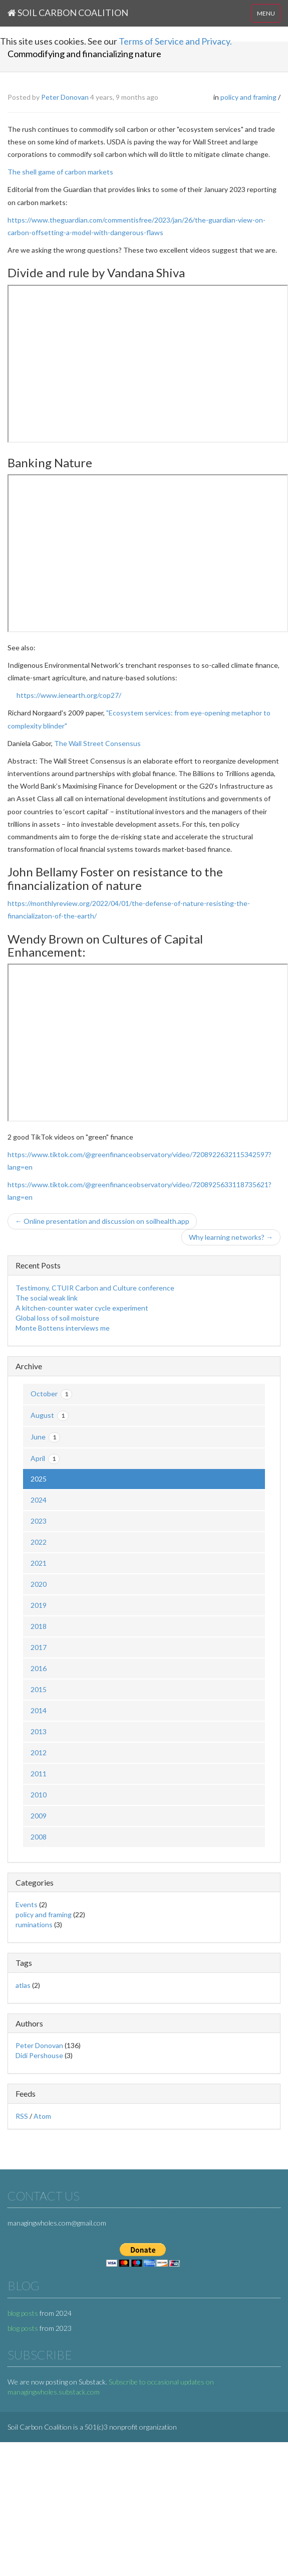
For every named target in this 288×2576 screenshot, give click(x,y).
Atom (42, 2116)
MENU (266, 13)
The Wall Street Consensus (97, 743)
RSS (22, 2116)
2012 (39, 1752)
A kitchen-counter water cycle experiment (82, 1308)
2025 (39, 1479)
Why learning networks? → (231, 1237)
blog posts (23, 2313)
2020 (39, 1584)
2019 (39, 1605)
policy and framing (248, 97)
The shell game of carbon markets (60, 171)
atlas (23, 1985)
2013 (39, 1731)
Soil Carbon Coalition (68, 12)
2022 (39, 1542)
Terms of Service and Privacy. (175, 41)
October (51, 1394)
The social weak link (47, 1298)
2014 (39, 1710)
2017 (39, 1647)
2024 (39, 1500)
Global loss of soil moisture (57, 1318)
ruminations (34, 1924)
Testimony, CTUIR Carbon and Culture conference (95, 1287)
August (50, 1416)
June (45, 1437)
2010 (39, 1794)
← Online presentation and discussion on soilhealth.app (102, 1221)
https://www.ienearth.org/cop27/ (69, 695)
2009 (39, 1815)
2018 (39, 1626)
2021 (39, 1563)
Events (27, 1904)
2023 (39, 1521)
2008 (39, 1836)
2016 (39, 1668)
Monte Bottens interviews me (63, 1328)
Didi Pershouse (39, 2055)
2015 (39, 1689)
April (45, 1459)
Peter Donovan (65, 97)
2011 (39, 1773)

****************

● SHORT PROBLEM
Could you print all of the rows above verbatim, leaving out the pictures?

● SOLUTION FOR THIS PROBLEM
For every named target in this 288×2576 screenshot, give click(x,y).
Atom (42, 2116)
MENU (266, 13)
The Wall Street Consensus (97, 743)
RSS (22, 2116)
2012 (39, 1752)
A kitchen-counter water cycle experiment (82, 1308)
2025 (39, 1479)
Why learning networks? → (231, 1237)
blog posts (23, 2313)
2020 (39, 1584)
2019 (39, 1605)
policy and framing (248, 97)
The shell game of carbon markets (60, 171)
atlas (23, 1985)
2013 (39, 1731)
Soil Carbon Coalition (68, 12)
2022 (39, 1542)
Terms of Service and Privacy. (175, 41)
October (51, 1394)
The social weak link (47, 1298)
2014 (39, 1710)
2017 (39, 1647)
2024 (39, 1500)
Global loss of soil moisture (57, 1318)
ruminations (34, 1924)
Testimony, CTUIR Carbon and Culture conference (95, 1287)
August (50, 1416)
June (45, 1437)
2010 (39, 1794)
← Online presentation and discussion on soilhealth.app (102, 1221)
https://www.ienearth.org/cop27/ (69, 695)
2009 (39, 1815)
2018 (39, 1626)
2021 (39, 1563)
Events (27, 1904)
2023 (39, 1521)
2008 (39, 1836)
2016 (39, 1668)
Monte Bottens interviews me (63, 1328)
Didi Pershouse (39, 2055)
2015 (39, 1689)
April (45, 1459)
Peter Donovan (65, 97)
2011 (39, 1773)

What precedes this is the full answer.